Required action:
Pick out every line of the entries below where "will" occurs, and copy those lines.

Provided material:

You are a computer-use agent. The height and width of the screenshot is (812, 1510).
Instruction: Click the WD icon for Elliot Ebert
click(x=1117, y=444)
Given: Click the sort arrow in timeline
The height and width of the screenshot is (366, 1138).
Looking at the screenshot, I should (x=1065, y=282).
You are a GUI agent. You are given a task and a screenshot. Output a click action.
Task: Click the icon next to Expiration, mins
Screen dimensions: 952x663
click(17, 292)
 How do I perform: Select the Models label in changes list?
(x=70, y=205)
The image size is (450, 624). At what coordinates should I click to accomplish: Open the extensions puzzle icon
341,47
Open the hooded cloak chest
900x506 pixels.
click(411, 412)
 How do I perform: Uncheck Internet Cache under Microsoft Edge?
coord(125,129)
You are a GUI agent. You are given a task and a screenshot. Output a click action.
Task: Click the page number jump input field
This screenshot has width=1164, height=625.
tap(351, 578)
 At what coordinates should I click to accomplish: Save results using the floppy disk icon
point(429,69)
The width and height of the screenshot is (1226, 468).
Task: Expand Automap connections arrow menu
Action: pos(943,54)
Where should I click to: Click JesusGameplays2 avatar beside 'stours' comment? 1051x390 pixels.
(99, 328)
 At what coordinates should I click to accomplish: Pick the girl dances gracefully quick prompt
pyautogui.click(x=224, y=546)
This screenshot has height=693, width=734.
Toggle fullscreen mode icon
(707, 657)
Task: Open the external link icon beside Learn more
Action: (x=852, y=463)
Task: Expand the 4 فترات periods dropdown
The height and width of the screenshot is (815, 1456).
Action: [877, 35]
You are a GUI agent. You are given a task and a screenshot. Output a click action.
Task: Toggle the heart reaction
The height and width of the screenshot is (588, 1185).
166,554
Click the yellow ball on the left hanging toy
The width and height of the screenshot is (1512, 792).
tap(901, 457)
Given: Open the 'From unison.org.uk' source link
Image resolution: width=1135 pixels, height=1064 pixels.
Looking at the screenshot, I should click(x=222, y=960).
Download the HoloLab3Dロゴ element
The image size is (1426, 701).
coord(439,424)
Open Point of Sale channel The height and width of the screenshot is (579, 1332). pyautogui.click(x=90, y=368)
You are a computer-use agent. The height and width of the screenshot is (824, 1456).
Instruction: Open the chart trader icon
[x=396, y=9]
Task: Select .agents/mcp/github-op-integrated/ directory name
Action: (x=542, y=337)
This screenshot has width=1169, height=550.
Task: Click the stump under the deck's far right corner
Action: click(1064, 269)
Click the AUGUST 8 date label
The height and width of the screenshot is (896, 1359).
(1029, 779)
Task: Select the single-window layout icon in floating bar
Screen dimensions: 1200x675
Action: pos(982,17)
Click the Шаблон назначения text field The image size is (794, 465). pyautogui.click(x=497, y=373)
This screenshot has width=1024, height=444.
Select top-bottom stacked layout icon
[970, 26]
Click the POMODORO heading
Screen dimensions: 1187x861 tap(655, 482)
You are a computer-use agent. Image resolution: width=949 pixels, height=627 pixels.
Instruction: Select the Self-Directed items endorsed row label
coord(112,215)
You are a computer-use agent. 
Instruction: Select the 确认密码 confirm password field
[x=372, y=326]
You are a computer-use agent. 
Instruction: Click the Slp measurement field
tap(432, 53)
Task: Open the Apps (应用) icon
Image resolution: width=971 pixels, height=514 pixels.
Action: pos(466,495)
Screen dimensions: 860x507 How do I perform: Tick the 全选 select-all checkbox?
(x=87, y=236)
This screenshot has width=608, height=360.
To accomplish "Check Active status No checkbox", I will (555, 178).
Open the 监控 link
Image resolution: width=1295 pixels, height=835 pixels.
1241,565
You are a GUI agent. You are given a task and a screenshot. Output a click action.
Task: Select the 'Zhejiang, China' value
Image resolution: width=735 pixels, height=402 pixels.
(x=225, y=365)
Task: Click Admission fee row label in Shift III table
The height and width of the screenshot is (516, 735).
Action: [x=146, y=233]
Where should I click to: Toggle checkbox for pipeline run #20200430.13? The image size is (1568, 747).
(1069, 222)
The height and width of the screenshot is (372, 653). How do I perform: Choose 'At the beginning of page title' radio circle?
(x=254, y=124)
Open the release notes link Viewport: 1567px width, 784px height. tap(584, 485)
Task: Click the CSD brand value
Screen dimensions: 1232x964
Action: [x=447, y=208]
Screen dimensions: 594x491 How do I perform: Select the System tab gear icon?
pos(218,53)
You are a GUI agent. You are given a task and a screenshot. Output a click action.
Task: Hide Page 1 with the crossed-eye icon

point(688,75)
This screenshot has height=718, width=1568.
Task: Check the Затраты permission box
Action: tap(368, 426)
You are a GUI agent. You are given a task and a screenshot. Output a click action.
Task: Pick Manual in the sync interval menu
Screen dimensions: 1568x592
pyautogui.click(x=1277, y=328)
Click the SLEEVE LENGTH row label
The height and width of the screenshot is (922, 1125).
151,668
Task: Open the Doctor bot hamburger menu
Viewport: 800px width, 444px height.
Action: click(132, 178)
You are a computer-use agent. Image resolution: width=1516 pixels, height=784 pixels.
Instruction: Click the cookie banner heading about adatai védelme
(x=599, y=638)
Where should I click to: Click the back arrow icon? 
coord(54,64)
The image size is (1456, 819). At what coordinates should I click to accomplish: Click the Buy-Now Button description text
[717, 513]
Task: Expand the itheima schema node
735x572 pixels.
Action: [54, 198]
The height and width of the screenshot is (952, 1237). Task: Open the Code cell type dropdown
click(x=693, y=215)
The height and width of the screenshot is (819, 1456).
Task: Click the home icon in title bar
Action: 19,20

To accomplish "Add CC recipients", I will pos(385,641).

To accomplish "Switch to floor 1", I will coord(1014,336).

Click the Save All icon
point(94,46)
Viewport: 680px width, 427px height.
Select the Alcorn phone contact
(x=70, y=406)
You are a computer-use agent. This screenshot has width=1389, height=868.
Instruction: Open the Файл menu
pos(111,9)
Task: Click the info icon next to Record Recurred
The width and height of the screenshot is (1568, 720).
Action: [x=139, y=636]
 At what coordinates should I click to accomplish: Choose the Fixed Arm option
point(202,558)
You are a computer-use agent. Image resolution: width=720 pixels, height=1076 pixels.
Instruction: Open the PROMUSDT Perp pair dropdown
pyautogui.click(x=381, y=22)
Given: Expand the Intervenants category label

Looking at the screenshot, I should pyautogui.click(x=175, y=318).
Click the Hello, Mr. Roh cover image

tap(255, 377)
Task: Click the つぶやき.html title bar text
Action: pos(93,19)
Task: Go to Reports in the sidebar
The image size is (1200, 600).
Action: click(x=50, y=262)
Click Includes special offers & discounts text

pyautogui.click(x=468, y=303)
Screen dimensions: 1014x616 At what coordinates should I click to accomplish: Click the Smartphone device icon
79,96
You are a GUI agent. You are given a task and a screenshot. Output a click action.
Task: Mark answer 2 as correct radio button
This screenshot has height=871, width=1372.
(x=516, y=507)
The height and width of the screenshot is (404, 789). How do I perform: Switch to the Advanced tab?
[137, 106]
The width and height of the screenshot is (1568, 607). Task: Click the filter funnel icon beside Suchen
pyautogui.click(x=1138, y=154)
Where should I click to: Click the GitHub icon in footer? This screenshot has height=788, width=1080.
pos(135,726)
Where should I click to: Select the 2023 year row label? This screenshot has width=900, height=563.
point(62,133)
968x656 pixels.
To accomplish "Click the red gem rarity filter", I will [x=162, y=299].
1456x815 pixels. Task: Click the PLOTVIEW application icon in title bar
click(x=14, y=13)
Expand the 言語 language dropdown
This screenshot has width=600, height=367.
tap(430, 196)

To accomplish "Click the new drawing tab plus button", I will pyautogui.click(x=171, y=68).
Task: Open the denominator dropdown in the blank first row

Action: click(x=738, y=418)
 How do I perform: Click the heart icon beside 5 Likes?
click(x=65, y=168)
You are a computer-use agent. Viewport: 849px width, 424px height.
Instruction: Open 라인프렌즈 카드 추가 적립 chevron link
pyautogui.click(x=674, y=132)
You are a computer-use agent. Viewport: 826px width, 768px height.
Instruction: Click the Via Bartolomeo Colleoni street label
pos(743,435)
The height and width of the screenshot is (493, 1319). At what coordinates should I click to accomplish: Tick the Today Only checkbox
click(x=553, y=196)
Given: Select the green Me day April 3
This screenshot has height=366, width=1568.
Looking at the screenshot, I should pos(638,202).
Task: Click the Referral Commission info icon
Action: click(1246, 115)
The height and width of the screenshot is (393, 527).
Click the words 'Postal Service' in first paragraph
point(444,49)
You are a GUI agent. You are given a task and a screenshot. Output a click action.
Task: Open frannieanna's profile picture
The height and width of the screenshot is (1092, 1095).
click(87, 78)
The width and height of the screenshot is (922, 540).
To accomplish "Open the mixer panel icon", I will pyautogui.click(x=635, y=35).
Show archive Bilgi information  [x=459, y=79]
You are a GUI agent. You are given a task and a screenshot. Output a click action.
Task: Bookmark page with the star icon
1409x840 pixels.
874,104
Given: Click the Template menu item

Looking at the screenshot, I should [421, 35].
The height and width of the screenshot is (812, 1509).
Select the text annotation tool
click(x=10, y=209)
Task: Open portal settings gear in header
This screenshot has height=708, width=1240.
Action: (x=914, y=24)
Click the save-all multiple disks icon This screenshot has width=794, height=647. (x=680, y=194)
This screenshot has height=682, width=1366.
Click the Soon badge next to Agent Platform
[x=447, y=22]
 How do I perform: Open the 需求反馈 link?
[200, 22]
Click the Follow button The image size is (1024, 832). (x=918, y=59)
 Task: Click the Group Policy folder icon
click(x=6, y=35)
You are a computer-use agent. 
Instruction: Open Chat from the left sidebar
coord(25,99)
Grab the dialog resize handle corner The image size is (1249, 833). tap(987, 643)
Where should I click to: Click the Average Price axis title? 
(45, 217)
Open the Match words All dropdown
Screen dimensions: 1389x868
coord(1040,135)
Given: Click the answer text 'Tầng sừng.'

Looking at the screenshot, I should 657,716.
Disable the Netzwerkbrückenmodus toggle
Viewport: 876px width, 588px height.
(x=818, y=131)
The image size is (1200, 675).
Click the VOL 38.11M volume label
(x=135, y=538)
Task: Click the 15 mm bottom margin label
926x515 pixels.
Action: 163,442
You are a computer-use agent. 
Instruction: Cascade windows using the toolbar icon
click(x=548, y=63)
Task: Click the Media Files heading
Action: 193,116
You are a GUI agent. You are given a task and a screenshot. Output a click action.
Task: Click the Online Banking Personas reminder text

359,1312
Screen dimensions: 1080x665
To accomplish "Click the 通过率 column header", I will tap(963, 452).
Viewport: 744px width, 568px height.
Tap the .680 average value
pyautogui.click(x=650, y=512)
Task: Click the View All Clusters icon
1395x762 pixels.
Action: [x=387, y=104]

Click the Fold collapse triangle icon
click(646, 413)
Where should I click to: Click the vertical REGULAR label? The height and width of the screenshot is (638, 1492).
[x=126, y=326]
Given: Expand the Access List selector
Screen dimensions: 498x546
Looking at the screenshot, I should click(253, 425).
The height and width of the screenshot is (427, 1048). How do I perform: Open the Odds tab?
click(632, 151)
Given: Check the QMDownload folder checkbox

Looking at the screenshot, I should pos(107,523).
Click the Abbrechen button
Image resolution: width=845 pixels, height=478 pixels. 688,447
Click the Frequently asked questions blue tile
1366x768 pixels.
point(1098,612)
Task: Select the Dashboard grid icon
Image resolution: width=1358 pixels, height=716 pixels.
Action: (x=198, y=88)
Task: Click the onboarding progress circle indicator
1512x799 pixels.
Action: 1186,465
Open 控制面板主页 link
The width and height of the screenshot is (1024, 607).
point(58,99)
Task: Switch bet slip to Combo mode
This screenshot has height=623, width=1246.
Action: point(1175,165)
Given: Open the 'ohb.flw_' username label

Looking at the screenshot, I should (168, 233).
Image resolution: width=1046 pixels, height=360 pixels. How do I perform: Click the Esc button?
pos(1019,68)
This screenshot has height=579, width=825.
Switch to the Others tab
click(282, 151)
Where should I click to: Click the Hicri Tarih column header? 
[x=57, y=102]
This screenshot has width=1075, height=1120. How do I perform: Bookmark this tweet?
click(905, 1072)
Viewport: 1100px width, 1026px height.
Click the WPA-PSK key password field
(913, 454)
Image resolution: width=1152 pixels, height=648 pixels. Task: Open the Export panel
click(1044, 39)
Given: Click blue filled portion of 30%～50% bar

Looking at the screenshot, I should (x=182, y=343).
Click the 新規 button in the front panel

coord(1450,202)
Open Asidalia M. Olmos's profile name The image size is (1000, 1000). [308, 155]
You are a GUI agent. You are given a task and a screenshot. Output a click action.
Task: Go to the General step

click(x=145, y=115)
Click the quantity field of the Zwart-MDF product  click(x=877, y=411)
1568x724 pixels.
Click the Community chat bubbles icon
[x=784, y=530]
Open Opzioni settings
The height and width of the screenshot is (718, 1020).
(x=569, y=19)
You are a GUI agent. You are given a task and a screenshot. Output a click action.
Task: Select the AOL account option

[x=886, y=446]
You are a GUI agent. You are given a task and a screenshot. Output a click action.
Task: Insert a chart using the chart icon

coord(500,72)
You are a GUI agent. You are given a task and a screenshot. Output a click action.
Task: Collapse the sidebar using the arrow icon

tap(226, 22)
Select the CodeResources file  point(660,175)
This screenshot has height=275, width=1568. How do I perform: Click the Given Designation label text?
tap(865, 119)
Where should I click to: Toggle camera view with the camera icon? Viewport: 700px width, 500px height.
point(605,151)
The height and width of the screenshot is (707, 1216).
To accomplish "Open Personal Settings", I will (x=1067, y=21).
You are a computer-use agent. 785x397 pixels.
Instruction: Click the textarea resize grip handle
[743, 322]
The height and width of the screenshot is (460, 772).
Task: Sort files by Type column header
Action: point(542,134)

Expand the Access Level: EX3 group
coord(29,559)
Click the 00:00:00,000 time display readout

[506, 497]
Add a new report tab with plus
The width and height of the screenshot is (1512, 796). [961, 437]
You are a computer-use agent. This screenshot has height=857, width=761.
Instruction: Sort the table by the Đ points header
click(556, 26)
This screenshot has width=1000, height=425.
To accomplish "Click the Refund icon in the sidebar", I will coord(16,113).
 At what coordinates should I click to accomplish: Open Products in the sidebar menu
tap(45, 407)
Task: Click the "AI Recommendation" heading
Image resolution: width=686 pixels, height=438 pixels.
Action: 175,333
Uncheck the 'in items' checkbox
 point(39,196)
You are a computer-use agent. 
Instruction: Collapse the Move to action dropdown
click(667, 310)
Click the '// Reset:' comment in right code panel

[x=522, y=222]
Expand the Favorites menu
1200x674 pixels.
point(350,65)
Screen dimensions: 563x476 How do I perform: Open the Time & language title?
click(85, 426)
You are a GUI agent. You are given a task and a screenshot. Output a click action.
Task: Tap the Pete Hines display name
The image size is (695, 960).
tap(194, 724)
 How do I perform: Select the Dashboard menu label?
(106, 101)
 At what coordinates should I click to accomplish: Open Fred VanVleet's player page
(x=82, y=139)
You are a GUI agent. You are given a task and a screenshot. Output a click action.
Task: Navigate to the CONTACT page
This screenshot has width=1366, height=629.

Answer to the problem:
To accomplish "Check Active status No checkbox", I will (555, 178).
To accomplish "Add CC recipients", I will pos(385,641).
To accomplish "Switch to floor 1", I will coord(1014,336).
To accomplish "Click the red gem rarity filter", I will [x=162, y=299].
To accomplish "Click the new drawing tab plus button", I will pyautogui.click(x=171, y=68).
To accomplish "Open the mixer panel icon", I will pyautogui.click(x=635, y=35).
To accomplish "Click the 通过率 column header", I will tap(963, 452).
To accomplish "Open Personal Settings", I will (x=1067, y=21).
To accomplish "Click the Refund icon in the sidebar", I will coord(16,113).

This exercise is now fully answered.